## SUPPLIED INFORMATION
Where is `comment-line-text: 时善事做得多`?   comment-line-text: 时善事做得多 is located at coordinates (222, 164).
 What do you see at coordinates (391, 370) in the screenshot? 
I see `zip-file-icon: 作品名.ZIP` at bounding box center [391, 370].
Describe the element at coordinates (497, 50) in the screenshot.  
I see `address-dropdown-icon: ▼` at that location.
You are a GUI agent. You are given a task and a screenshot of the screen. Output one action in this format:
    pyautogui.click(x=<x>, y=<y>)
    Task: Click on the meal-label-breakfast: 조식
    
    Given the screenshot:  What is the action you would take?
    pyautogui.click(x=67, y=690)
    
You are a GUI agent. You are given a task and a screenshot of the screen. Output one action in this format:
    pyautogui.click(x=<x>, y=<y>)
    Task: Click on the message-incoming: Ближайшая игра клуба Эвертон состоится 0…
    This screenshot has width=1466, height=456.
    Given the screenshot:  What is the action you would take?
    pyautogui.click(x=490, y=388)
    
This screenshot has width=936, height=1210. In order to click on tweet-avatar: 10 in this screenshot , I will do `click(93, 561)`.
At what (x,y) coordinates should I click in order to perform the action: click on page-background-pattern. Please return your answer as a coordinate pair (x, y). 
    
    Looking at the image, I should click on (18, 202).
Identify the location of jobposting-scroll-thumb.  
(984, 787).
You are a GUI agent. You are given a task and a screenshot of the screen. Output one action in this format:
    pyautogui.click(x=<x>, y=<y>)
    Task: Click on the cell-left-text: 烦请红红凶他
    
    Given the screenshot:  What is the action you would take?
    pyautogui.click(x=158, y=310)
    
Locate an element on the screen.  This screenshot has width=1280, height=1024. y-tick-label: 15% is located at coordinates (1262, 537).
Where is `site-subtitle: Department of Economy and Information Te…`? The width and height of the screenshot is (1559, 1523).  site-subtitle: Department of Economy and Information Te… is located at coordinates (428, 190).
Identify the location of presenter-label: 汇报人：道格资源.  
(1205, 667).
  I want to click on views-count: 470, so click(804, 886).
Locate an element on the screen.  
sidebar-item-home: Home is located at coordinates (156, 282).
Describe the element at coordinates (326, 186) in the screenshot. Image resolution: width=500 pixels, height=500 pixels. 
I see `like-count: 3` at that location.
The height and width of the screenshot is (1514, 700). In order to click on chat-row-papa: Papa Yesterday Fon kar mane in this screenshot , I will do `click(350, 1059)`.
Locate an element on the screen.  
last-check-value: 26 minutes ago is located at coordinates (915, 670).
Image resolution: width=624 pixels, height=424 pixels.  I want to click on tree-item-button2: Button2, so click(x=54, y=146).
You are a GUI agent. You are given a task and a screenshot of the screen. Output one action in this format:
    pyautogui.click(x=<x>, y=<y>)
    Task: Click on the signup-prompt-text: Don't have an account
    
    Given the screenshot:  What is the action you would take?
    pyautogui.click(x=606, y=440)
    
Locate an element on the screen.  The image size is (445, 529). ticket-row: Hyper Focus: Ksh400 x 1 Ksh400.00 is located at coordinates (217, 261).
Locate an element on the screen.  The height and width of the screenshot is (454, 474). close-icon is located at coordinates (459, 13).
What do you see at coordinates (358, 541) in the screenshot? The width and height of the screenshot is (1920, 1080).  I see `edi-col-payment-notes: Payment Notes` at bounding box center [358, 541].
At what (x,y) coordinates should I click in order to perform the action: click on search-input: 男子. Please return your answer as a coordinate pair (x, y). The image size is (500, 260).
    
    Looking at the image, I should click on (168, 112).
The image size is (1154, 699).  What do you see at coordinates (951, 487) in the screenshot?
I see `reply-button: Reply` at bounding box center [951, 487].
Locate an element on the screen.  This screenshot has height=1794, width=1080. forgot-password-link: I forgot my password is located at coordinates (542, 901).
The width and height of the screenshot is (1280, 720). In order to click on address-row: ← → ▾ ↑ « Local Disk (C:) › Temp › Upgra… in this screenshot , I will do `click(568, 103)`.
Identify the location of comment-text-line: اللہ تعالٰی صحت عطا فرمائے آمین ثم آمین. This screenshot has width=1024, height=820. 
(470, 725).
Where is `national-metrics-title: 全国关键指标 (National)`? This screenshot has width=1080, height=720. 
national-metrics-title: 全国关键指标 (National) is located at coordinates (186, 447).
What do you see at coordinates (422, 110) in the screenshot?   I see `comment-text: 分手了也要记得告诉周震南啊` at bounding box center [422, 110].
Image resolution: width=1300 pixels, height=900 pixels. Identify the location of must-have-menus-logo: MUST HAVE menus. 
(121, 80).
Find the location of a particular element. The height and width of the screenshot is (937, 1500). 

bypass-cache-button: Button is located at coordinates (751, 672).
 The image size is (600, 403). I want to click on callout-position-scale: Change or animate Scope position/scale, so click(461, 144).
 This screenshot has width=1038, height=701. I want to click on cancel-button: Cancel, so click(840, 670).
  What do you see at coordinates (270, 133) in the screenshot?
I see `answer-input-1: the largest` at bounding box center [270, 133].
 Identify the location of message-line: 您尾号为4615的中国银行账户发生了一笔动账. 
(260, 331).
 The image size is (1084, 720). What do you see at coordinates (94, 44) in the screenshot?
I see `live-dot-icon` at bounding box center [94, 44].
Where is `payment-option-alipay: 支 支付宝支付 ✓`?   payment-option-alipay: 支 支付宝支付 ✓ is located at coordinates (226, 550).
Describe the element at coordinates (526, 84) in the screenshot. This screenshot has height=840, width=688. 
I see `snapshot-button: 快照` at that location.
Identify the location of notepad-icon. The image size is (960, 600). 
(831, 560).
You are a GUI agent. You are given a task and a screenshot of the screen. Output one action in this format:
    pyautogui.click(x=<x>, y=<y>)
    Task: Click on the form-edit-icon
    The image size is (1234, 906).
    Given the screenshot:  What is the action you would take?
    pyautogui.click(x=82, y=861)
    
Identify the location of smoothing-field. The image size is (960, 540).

## TASK STATEMENT
Copy the items word for word, beginning at the line that contains "coordinates (428, 190)." and ending after the line that contains "I want to click on views-count: 470, so".

## EXERCISE RESULT
Where is `site-subtitle: Department of Economy and Information Te…`? The width and height of the screenshot is (1559, 1523).  site-subtitle: Department of Economy and Information Te… is located at coordinates (428, 190).
Identify the location of presenter-label: 汇报人：道格资源.  
(1205, 667).
  I want to click on views-count: 470, so click(804, 886).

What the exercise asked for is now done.